• [SET TASK] Count the lines in the records below that contain the word "screenshot", and reply with only that number.

_ _ _ _

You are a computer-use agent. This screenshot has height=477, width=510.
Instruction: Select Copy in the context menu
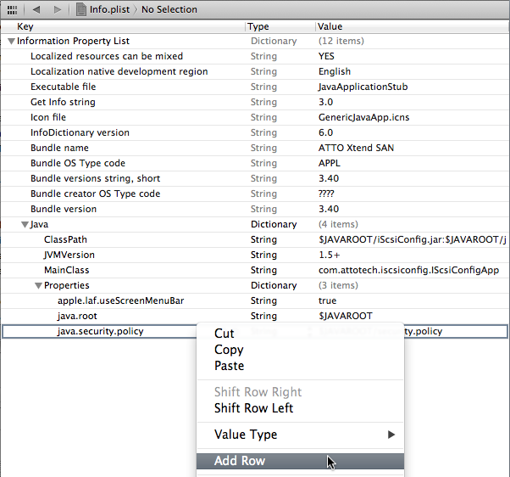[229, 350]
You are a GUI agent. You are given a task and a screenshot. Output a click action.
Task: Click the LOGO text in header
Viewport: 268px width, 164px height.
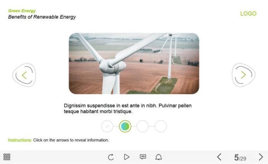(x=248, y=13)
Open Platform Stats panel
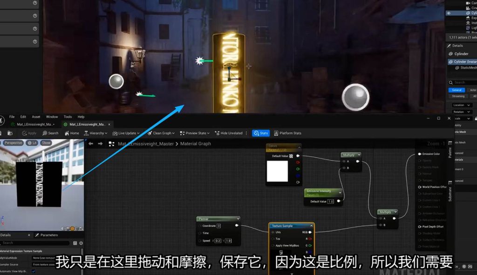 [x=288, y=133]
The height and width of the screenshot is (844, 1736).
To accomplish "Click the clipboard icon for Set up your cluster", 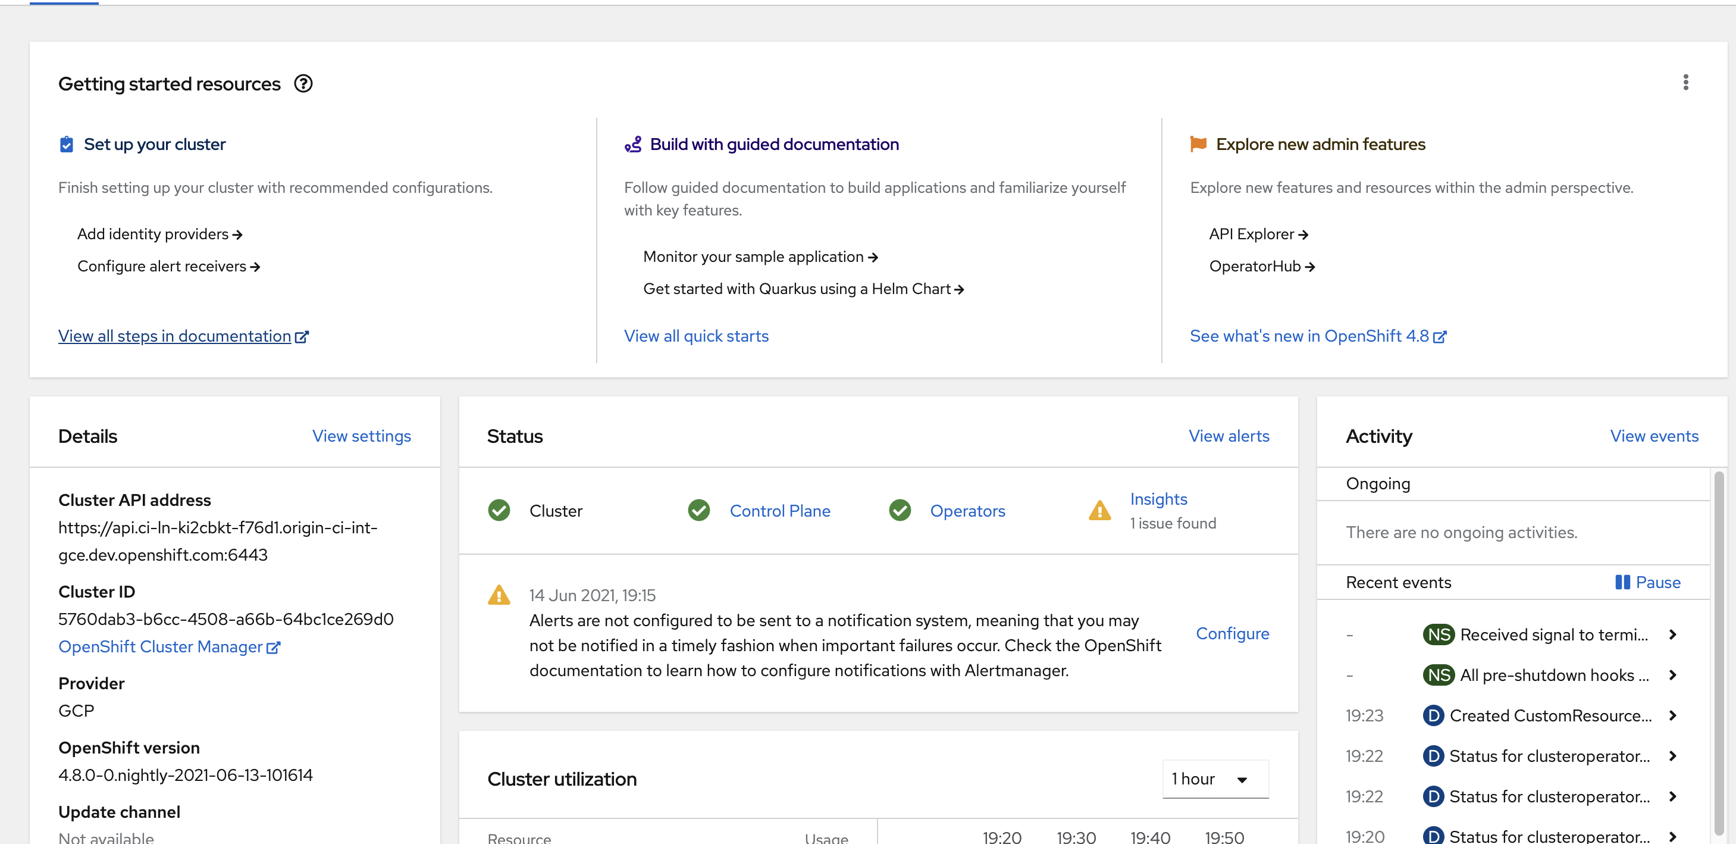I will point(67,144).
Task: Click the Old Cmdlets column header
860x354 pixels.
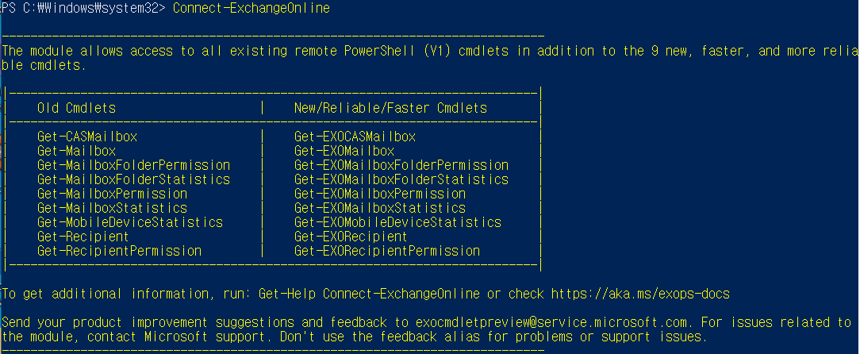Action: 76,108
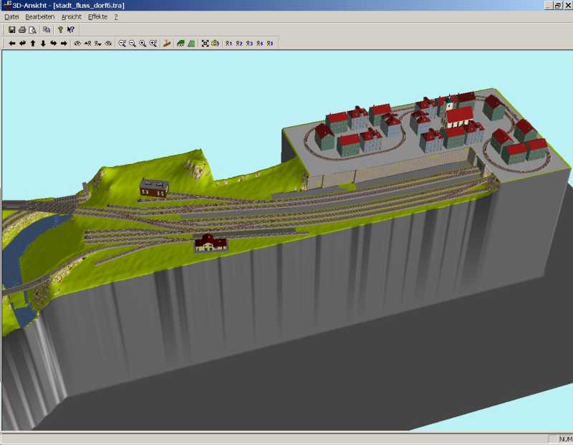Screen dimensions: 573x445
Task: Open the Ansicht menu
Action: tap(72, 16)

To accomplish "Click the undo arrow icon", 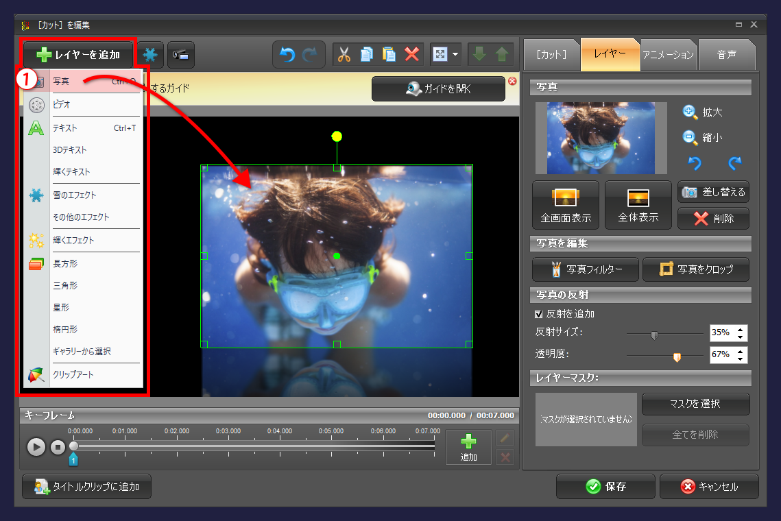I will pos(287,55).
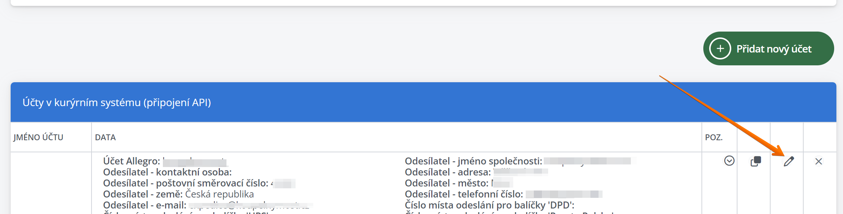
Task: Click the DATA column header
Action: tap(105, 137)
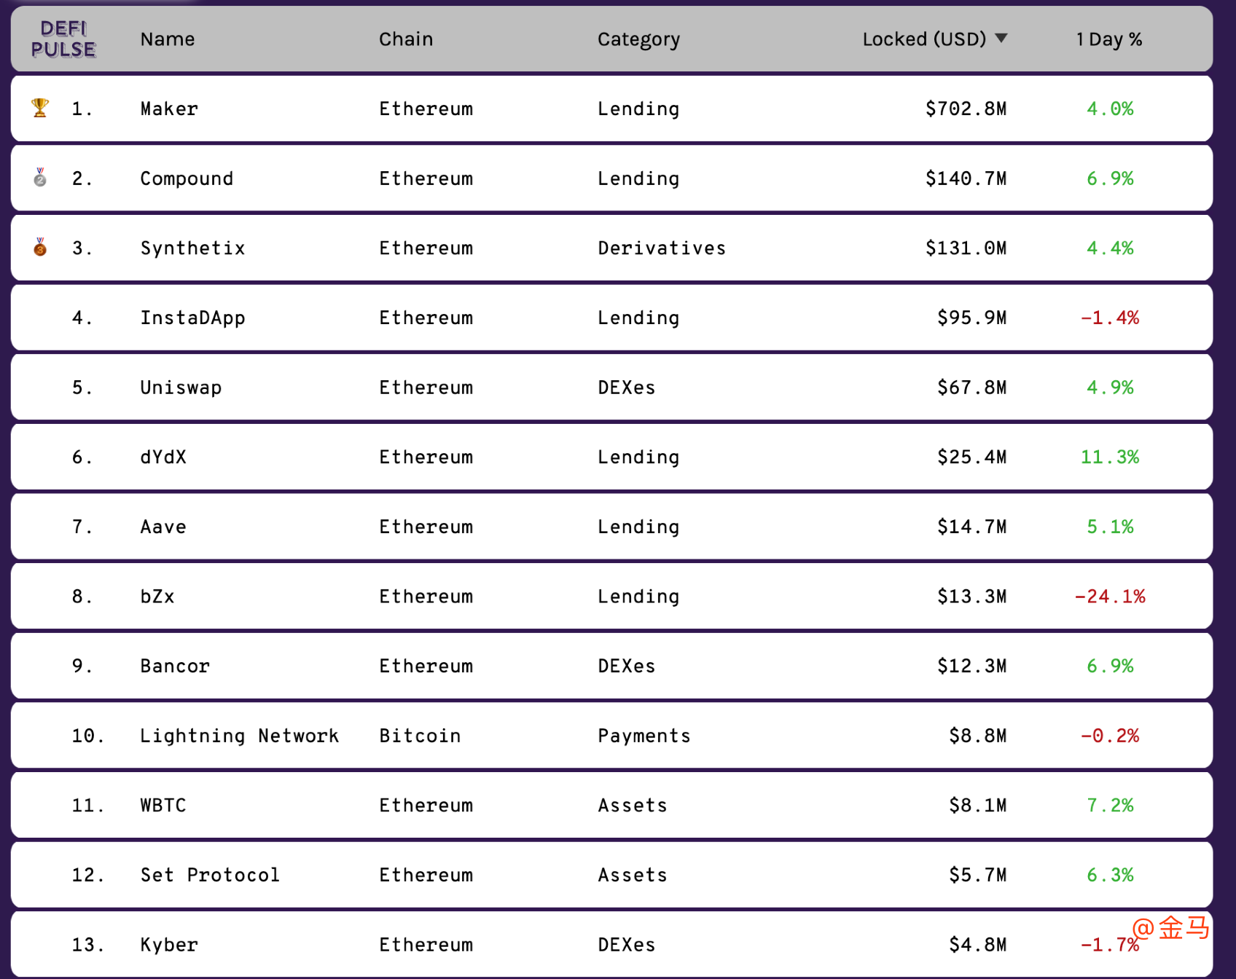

_ _ _ _

• [RESPONSE TO THIS EXERCISE] 3